More than 40 mutations in the ANO5 gene have been identified in people with limb-girdle muscular dystrophy type 2L. Limb-girdle muscular dystrophy is a group of related disorders characterized by muscle weakness and wasting (atrophy), particularly in the shoulders, hips, thighs, and upper arms.

The ANO5 gene mutations identified in people with limb-girdle muscular dystrophy type 2L change single amino acids in the anoctamin-5 protein sequence, disrupt how genetic information is pieced together to make a blueprint for producing the protein, or result in a premature stop signal that leads to an abnormally short protein. One of the mutations adds an extra DNA building block (nucleotide) to the ANO5 gene (written as 191dupA) and is believed to be a relatively common cause of limb-girdle muscular dystrophy in people with northern European ancestry. This mutation alters the instructions used to make the anoctamin-5 protein, leading to a premature stop signal that would produce an abnormally short protein. Instead, a cellular error-catching mechanism called nonsense-mediated decay prevents the protein from being produced at all.

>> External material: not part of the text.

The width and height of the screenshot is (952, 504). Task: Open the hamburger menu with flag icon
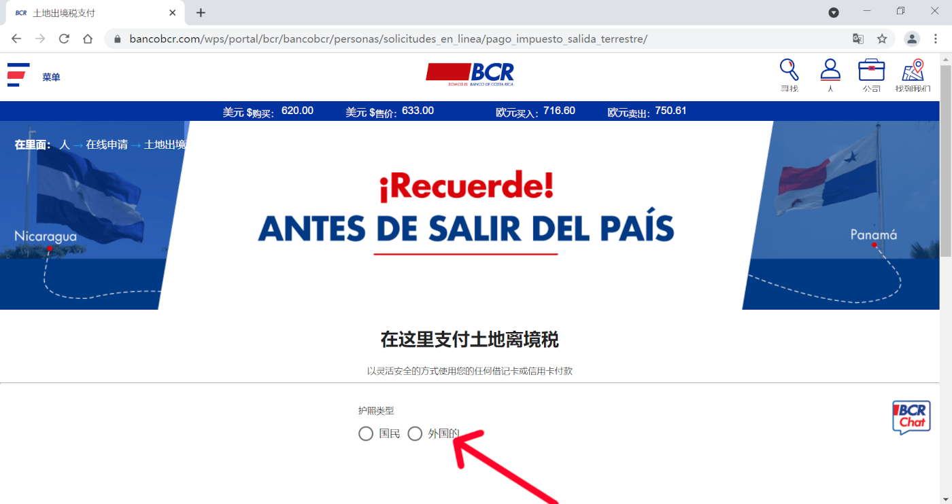(x=18, y=75)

ANO5 gene mutations that eliminate or impair the role of the anoctamin-5 protein as a chloride channel likely lead to impaired muscle function, resulting in the signs and symptoms of limb-girdle muscular dystrophy.

At least 10 mutations in the ANO5 gene have been found to cause Miyoshi myopathy. When caused by mutations in this gene, the condition is also known as distal anoctaminopathy. Miyoshi myopathy is a muscle disorder that is characterized by progressive weakness and atrophy of muscles that are away from the center of the body (distal muscles), particularly those in the legs. The ANO5 gene mutations identified in people with Miyoshi myopathy change single amino acids in the anoctamin-5 protein or result in the production of an abnormally short protein that is quickly broken down.

These mutations result in the production of little or no anoctamin-5 protein. The effects of the loss of anoctamin-5 are unclear. While chloride is necessary for normal muscle function, it is unknown how a lack of this chloride channel causes the signs and symptoms of Miyoshi myopathy.

The 191dupA mutation that can cause limb-girdle muscular dystrophy (described above) is also a common cause of Miyoshi myopathy in individuals of northern European ancestry. It is not known why the 191dupA mutation can result in different patterns of signs and symptoms. Miyoshi myopathy caused by ANO5 gene mutations is likely a variation of limb-girdle muscular dystrophy because it is caused by mutations in the same gene, and in some cases even by the same mutation.